Graph neural network (GNN) inference faces significant bottlenecks in preprocessing, which often dominate overall inference latency. We introduce AutoGNN, an FPGA-based accelerator designed to address these challenges by leveraging FPGA's reconfigurability and specialized components. AutoGNN adapts to diverse graph inputs, efficiently performing computationally intensive tasks such as graph conversion and sampling. By utilizing components like adder trees, AutoGNN executes reduction operations in constant time, overcoming the limitations of serialization and synchronization on GPUs. AutoGNN integrates unified processing elements (UPEs) and single-cycle reducers (SCRs) to streamline GNN preprocessing. UPEs enable scalable parallel processing for edge sorting and unique vertex selection, while SCRs efficiently handle sequential tasks such as pointer array construction and subgraph reindexing. A user-level software framework dynamically profiles graph inputs, determines optimal configurations, and reprograms AutoGNN to handle varying workloads. Implemented on a 7$n$m enterprise FPGA, AutoGNN achieves up to 9.0$\times$ and 2.1$\times$ speedup compared to conventional and GPU-accelerated preprocessing systems, respectively, enabling high-performance GNN preprocessing across diverse datasets.

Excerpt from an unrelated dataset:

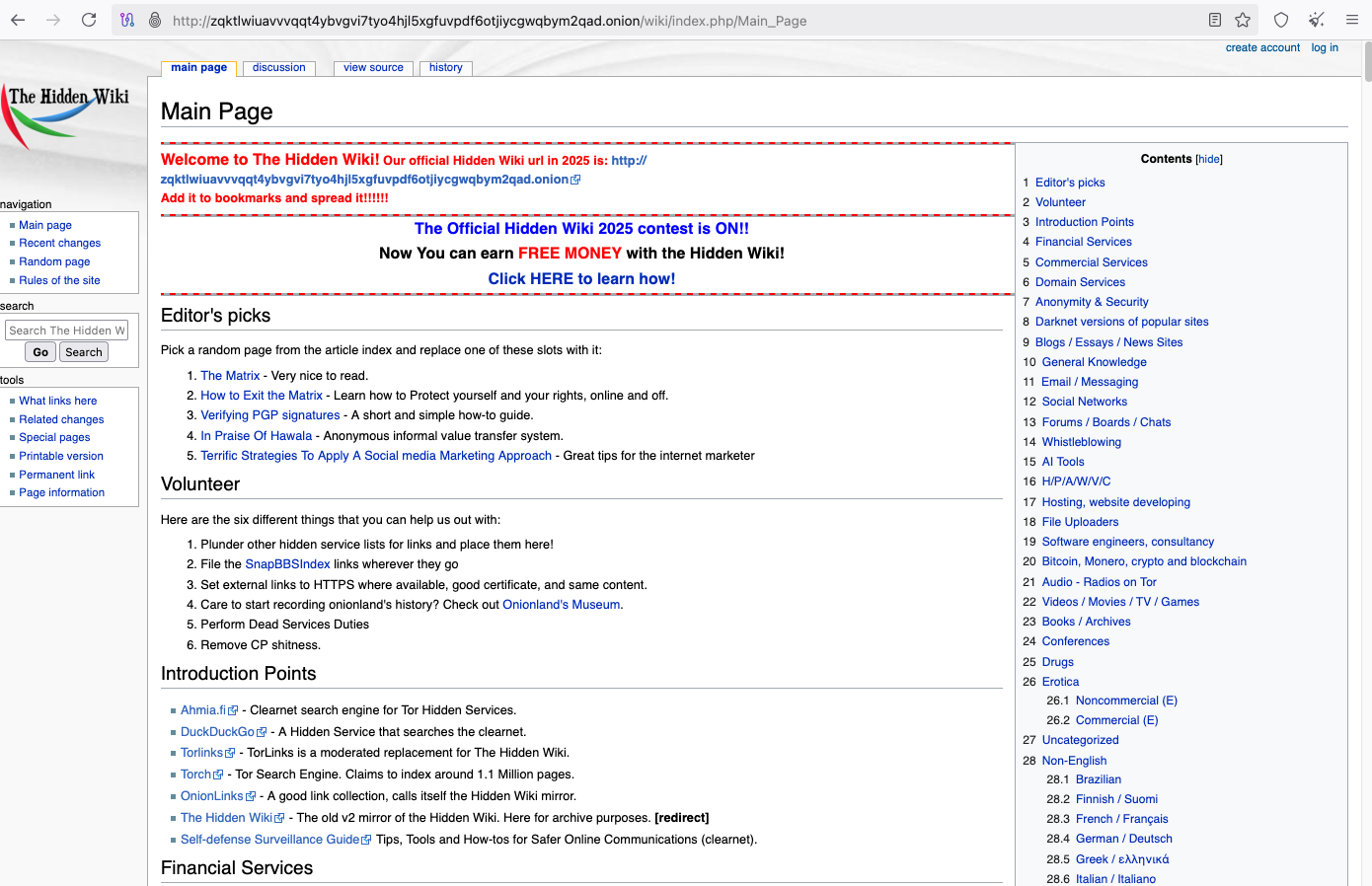Reload the current page
This screenshot has width=1372, height=886.
tap(89, 18)
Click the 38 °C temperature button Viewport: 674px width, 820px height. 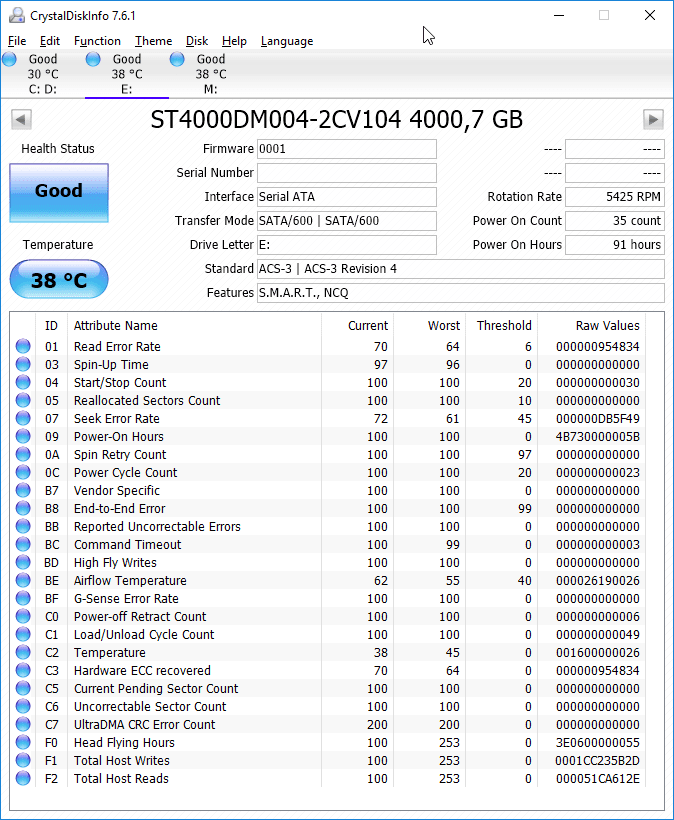59,279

翻译：图神经网络（GNN）推理在预处理阶段面临显著瓶颈，该阶段通常主导整体推理延迟。本文提出AutoGNN，一种基于FPGA的加速器，旨在通过利用FPGA的可重构特性与专用组件应对这些挑战。AutoGNN能够自适应多样化的图输入，高效执行图转换与采样等计算密集型任务。通过采用加法树等组件，AutoGNN可在恒定时间内完成归约操作，克服了GPU上串行化与同步机制的限制。AutoGNN集成了统一处理单元（UPE）与单周期归约器（SCR）以优化GNN预处理流程：UPE支持边排序与唯一顶点选择的可扩展并行处理，而SCR则高效处理指针数组构建与子图重索引等顺序任务。用户级软件框架动态分析图输入特征，确定最优配置并重编程AutoGNN以适应不同工作负载。基于7$n$m企业级FPGA的实现表明，相较于传统预处理系统与GPU加速系统，AutoGNN分别取得最高9.0$\times$与2.1$\times$的加速比，为跨领域数据集的高性能GNN预处理提供了有效解决方案。